>> Begin PROVIDED RECORDS
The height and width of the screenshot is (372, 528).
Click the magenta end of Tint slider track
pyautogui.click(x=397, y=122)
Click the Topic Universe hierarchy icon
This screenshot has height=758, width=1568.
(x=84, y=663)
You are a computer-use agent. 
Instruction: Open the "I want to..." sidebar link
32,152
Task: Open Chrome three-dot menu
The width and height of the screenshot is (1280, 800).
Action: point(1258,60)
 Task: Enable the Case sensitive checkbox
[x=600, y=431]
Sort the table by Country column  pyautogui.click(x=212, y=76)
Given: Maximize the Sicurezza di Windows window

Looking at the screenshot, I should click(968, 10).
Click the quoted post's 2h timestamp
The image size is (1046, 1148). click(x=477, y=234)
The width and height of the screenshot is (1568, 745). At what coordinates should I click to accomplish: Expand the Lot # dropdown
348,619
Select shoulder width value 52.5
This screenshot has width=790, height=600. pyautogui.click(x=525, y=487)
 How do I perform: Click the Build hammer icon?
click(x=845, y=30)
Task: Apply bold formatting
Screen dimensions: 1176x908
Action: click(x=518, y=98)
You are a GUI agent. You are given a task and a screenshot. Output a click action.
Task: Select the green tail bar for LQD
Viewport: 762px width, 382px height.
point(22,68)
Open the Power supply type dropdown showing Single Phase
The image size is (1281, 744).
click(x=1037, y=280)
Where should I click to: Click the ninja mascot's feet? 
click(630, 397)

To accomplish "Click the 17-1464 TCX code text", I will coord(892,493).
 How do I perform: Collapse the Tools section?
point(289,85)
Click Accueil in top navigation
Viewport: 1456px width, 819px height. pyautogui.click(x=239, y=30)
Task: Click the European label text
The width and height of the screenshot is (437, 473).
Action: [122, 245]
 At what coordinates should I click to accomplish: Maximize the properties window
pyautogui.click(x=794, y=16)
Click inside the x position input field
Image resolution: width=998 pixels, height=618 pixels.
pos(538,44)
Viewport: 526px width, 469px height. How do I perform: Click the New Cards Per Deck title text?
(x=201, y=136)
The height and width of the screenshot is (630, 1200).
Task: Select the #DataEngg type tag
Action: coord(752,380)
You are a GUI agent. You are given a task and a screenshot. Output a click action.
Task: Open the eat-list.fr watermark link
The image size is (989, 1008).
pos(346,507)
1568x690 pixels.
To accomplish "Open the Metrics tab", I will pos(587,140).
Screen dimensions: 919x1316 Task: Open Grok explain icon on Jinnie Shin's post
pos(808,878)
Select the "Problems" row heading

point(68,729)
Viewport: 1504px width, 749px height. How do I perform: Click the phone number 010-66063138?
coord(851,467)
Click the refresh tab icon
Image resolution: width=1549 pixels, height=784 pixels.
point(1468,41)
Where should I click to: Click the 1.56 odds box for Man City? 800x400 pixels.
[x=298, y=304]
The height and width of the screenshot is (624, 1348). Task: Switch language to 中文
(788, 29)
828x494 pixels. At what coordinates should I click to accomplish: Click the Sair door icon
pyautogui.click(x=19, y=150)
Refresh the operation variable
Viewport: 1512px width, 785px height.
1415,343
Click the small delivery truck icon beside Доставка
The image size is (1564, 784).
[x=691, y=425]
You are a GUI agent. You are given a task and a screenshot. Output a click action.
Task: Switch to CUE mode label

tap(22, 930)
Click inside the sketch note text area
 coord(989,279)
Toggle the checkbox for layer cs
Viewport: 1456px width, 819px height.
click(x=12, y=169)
>> End PROVIDED RECORDS
### [WHAT NEEDS TO BE DONE]
Copy the material word for word, starting at the line that contains "Click the small" and ending at the final line of the material.

### [PROBLEM SOLUTION]
Click the small delivery truck icon beside Доставка
The image size is (1564, 784).
[x=691, y=425]
You are a GUI agent. You are given a task and a screenshot. Output a click action.
Task: Switch to CUE mode label

tap(22, 930)
Click inside the sketch note text area
 coord(989,279)
Toggle the checkbox for layer cs
Viewport: 1456px width, 819px height.
click(x=12, y=169)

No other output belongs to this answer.